The March 1 sequester, an odd name for a way to cut government spending, will mean a $25 million chop from the U.S. Department of Agriculture's budget.
Amanda Taylor, of the Iowa Corn Growers Association, told farmers Wednesday at the Iowa Corn Crop Fair at Iowa Central Community College in Fort Dodge she is "not optimistic getting a five-year farm bill approved this year."
The 2012 bill was extended through September as part of the so-called fiscal cliff deal, along with the March 1 sequester.
The extension was better than nothing, but not ideal, she said. "Extensions are not financially smart and give no direction for farmers."
Taylor said that since the 2012 elections kept the political divisions in Washington at status quo, and with the $25 million in USDA budget cuts, "this will make passing a farm bill this year nearly impossible."
She said items threatened on the next farm bill are direct payments and federal crop insurance subsidies for farmers.
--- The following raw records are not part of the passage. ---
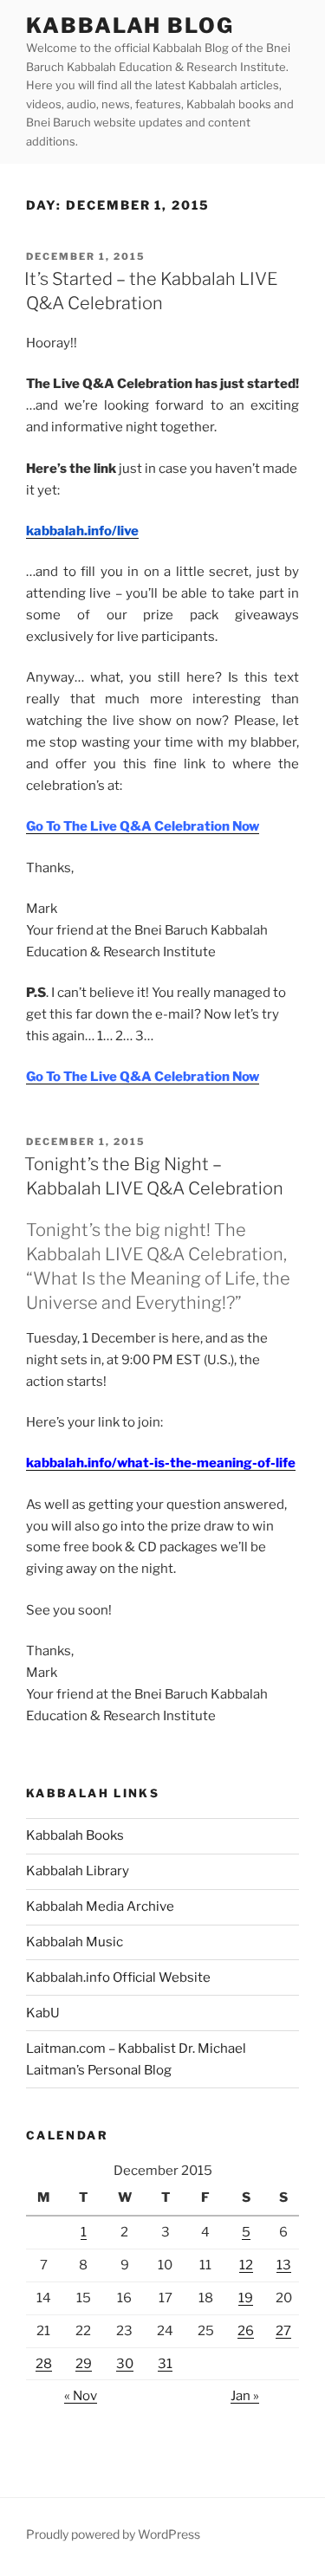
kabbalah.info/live (82, 531)
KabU (43, 2013)
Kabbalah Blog (130, 25)
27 (283, 2331)
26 (245, 2331)
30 (124, 2364)
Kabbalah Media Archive (100, 1906)
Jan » (245, 2396)
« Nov (80, 2396)
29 (83, 2364)
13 (283, 2265)
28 (44, 2364)
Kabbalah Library (77, 1871)
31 (165, 2364)
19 (245, 2298)
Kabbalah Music (74, 1942)
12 (246, 2265)
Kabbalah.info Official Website (118, 1977)
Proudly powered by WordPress (113, 2534)
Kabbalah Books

She said the ICGA and other commodity groups are trying to educate lawmakers on the importance of these programs for the nation's food producers.
U.S. Secretary of Agriculture Tom Vilsack announced Tuesday that the mandatory cuts would furlough federal meat inspectors, which would also close meat processing plants for as long as two weeks.
Other furloughs are also in the future for all federal government office workers.